## Start

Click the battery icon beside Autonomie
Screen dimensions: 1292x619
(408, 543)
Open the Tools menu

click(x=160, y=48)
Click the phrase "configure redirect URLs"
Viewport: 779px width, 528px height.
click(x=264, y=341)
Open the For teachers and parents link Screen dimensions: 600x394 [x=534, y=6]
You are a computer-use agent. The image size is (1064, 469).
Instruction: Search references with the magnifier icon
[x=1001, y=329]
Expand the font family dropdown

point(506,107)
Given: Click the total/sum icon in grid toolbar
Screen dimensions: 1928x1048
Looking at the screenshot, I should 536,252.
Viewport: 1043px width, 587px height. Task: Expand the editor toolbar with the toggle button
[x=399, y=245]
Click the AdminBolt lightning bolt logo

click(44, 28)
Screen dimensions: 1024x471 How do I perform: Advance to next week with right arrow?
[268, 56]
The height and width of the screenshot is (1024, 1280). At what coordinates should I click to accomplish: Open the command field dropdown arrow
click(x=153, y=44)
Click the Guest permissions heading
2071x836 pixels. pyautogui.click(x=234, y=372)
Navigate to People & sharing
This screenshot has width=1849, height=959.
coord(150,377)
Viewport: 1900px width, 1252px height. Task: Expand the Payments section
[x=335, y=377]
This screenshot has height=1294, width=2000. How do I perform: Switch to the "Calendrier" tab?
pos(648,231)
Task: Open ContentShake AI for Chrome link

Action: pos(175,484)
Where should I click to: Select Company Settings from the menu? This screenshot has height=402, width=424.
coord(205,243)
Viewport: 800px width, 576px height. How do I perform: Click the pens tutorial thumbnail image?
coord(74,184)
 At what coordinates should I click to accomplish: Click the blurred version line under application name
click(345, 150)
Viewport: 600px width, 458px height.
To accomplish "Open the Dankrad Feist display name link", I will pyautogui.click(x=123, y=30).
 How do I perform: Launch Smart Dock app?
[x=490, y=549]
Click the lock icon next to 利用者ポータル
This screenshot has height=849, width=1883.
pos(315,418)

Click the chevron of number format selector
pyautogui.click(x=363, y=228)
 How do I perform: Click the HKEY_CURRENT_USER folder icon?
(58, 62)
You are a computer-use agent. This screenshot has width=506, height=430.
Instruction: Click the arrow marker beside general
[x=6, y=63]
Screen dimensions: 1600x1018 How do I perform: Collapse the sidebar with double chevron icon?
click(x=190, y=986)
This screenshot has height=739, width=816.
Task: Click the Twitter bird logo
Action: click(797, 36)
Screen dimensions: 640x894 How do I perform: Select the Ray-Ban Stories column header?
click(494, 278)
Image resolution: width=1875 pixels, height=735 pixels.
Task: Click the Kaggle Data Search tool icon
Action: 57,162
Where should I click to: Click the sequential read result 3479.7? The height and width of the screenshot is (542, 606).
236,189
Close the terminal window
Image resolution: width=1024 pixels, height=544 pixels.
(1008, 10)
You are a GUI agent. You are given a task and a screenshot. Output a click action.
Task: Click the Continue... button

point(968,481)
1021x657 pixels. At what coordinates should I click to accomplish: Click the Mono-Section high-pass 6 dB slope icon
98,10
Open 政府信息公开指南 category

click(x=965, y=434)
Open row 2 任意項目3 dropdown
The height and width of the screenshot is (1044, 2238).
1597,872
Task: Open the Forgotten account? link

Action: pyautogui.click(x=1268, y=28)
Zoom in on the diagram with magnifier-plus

## End

Your instructions » Retype the records starting at the line containing "Open the For teachers" and ending at the line containing "coord(205,243)", both lines included.

Expected answer »
Open the For teachers and parents link Screen dimensions: 600x394 [x=534, y=6]
You are a computer-use agent. The image size is (1064, 469).
Instruction: Search references with the magnifier icon
[x=1001, y=329]
Expand the font family dropdown

point(506,107)
Given: Click the total/sum icon in grid toolbar
Screen dimensions: 1928x1048
Looking at the screenshot, I should 536,252.
Viewport: 1043px width, 587px height. Task: Expand the editor toolbar with the toggle button
[x=399, y=245]
Click the AdminBolt lightning bolt logo

click(44, 28)
Screen dimensions: 1024x471 How do I perform: Advance to next week with right arrow?
[268, 56]
The height and width of the screenshot is (1024, 1280). At what coordinates should I click to accomplish: Open the command field dropdown arrow
click(x=153, y=44)
Click the Guest permissions heading
2071x836 pixels. pyautogui.click(x=234, y=372)
Navigate to People & sharing
This screenshot has width=1849, height=959.
coord(150,377)
Viewport: 1900px width, 1252px height. Task: Expand the Payments section
[x=335, y=377]
This screenshot has height=1294, width=2000. How do I perform: Switch to the "Calendrier" tab?
pos(648,231)
Task: Open ContentShake AI for Chrome link

Action: pos(175,484)
Where should I click to: Select Company Settings from the menu? This screenshot has height=402, width=424.
coord(205,243)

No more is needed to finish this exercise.